• Goal of the exercise:
From the entries below, copy out only the lines that contain the word "element".

• Provided data:

--- Start ---

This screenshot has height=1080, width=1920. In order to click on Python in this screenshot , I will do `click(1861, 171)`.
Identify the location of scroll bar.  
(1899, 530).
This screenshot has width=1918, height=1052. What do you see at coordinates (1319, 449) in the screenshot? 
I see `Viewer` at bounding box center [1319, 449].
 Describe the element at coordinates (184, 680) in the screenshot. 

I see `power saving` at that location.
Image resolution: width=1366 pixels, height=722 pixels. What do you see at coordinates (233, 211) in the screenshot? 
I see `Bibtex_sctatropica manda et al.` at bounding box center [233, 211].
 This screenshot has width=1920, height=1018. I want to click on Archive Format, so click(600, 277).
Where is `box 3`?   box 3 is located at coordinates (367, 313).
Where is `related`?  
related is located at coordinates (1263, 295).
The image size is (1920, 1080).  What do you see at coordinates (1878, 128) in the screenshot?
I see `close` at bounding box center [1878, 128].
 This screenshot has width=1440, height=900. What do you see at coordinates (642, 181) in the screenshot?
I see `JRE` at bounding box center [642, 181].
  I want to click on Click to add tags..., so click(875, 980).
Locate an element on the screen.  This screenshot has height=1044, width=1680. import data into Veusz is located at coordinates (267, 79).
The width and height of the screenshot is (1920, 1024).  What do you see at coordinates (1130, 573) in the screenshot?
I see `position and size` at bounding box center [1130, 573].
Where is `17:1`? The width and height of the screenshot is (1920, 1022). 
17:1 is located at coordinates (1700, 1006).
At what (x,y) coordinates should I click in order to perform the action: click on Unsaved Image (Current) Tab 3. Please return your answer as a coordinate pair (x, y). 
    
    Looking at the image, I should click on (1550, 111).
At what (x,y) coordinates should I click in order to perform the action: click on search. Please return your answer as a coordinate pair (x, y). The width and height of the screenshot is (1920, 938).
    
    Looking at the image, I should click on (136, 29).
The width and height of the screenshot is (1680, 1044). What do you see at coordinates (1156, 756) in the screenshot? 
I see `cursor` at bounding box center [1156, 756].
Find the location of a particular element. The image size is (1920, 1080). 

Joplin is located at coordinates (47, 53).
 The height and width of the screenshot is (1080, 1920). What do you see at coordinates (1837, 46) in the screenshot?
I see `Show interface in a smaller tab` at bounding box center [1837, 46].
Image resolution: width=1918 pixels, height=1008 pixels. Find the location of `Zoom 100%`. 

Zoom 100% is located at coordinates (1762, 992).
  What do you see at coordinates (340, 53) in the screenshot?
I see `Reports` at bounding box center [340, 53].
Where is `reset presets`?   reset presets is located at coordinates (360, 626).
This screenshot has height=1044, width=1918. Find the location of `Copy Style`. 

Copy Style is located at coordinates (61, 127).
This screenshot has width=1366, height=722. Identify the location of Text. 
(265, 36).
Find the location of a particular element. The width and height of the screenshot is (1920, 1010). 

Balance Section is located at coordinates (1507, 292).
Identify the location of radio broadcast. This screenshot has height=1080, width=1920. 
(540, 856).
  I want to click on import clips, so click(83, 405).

--- End ---

• Written solution:
 Describe the element at coordinates (184, 680) in the screenshot. 
Locate an element on the screen.  This screenshot has height=1044, width=1680. import data into Veusz is located at coordinates (267, 79).
Find the location of a particular element. The image size is (1920, 1080). 
Find the location of a particular element. The width and height of the screenshot is (1920, 1010). 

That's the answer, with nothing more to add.